Volunteers are being sought by one of Wales' police forces to help them run rural police stations.
Dyfed-Powys Police wants to train members of the public to help answer telephone calls, monitor CCTV cameras and deal with lost property.
The force wants to "strengthen relationships with communities" and give "new skills to volunteers".
Dyfed-Powys Police insisted the volunteers would not take jobs away from uniform officers.
Supt Robyn Mason said he believed "many people in the community want to do this".
"Volunteering in the police has expanded over the past few years, and people tell us they want to help, and now they can," he said.
"They can see how resources can be a challenge in rural areas and the police stations are something that people are very proud of, and they want to make sure that it remains a living part of the community.

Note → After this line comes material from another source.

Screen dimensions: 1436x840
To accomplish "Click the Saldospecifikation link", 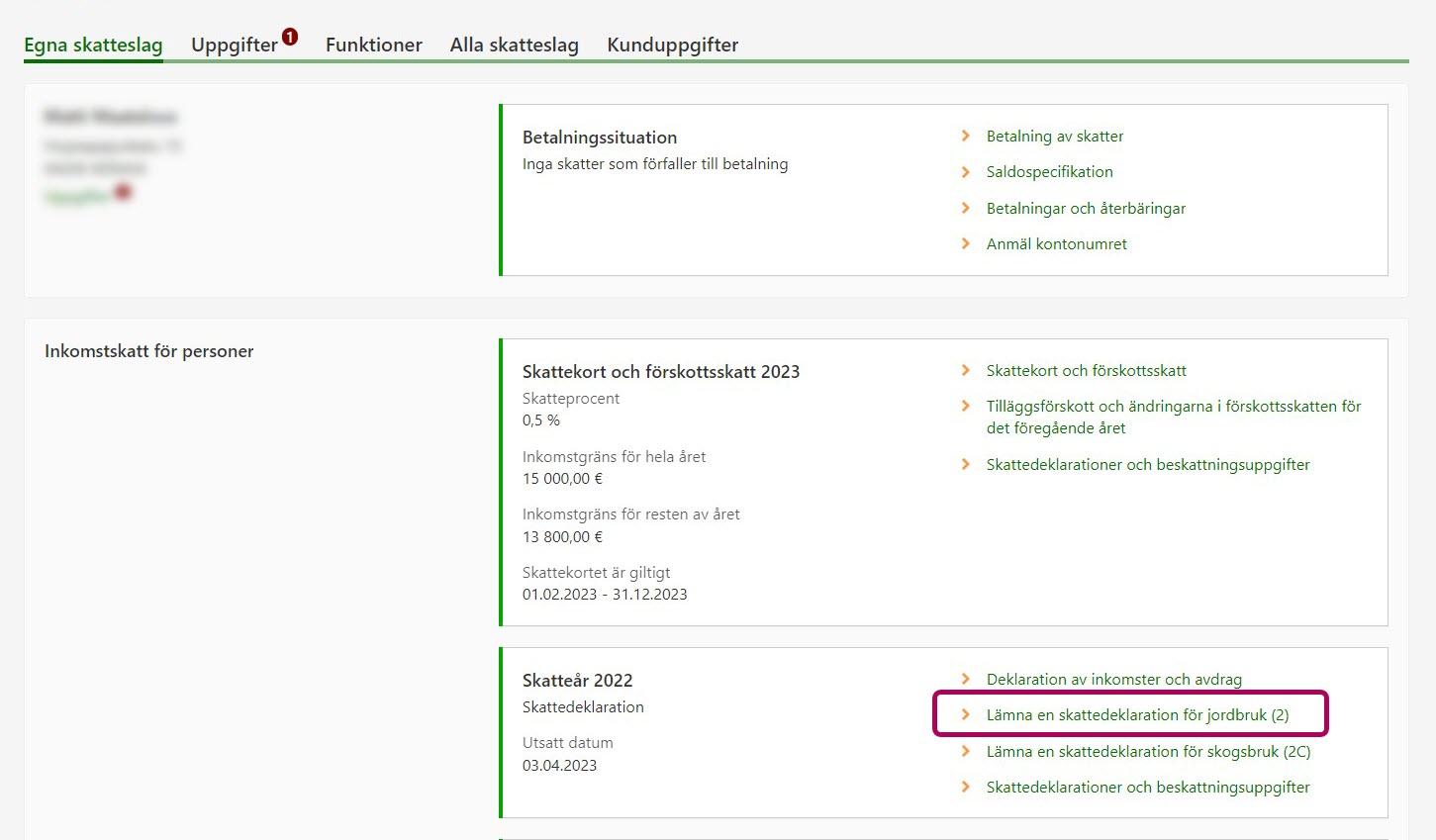I will [1049, 172].
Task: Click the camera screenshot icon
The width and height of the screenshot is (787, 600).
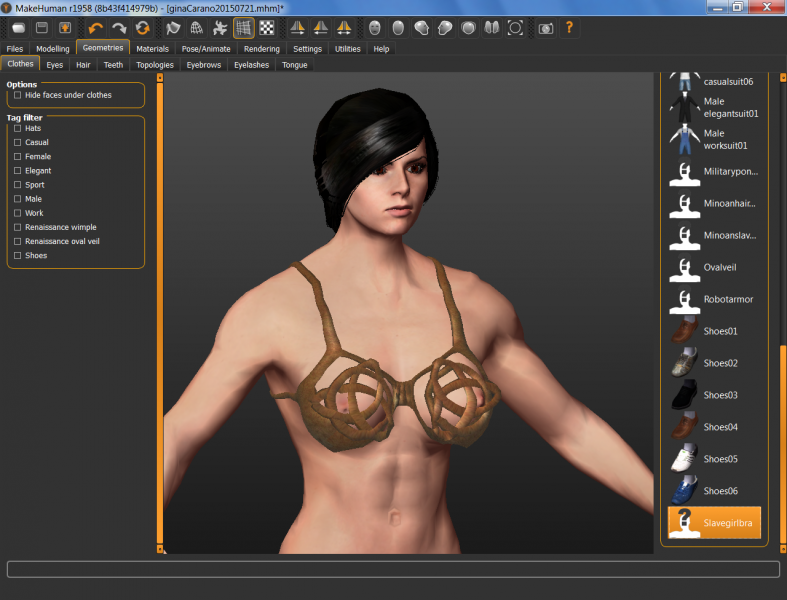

"Resources are still a problem for us, and throughout the year there are different demands, but there are many more people in our communities who have lots of skills and talents that we do not tap in to right now.
"It would be silly for us not to ask . It does not replace anything, and it makes common sense to ask people to help us, if they are the right people."
The BBC contacted Wales' three other police forces to ask if they would seek volunteers to help with their front-of-house work.
North Wales Police said they had many volunteering opportunities but they did not recruit volunteers for the front desk.
Gwent and South Wales have no plans to recruit volunteers.